(The records Opens)

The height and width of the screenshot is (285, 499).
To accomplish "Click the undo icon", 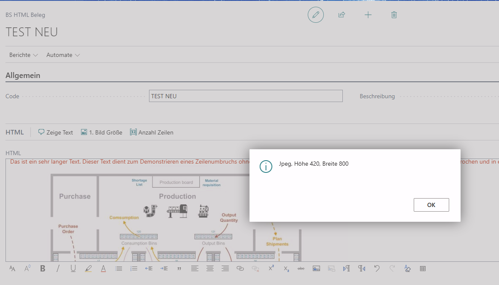I will [377, 268].
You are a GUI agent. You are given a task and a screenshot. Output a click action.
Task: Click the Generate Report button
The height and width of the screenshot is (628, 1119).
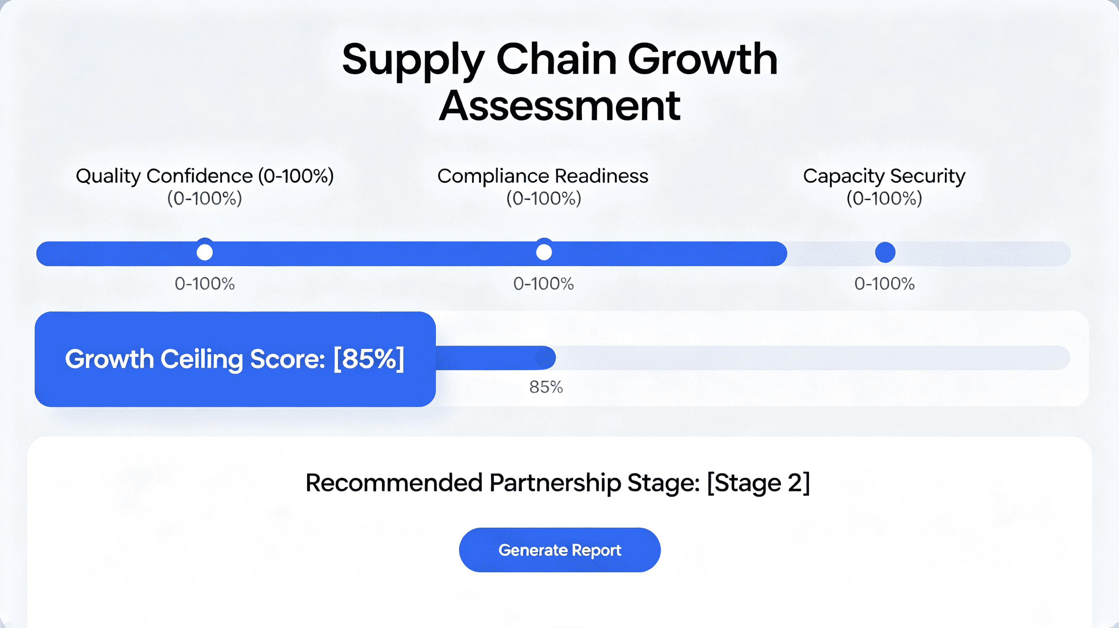[x=560, y=550]
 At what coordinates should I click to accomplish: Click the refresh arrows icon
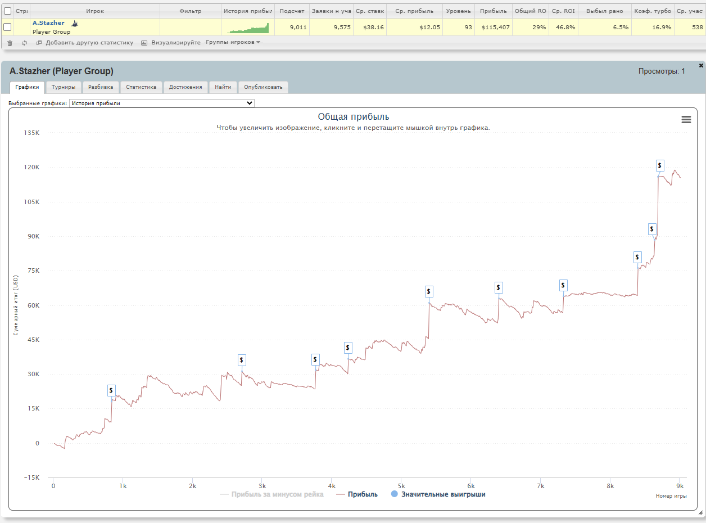click(24, 43)
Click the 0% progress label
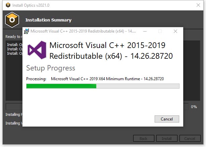The height and width of the screenshot is (147, 206). (x=194, y=107)
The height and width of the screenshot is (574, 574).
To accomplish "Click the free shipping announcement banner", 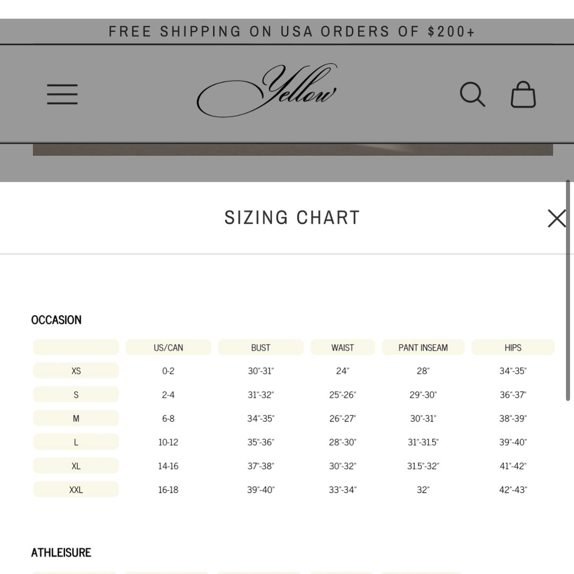I will point(291,32).
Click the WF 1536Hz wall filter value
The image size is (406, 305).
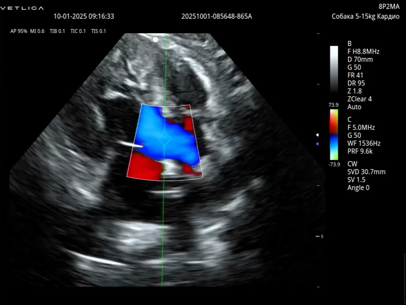tap(364, 143)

(The records Closes)

--- Instructions for the task ---
Could you repeat word for word only the lines from the one that contains "Click the WF 1536Hz wall filter value" through the end of the listing, leaving out the pictures?

--- Solved exercise ---
Click the WF 1536Hz wall filter value
The image size is (406, 305).
tap(364, 143)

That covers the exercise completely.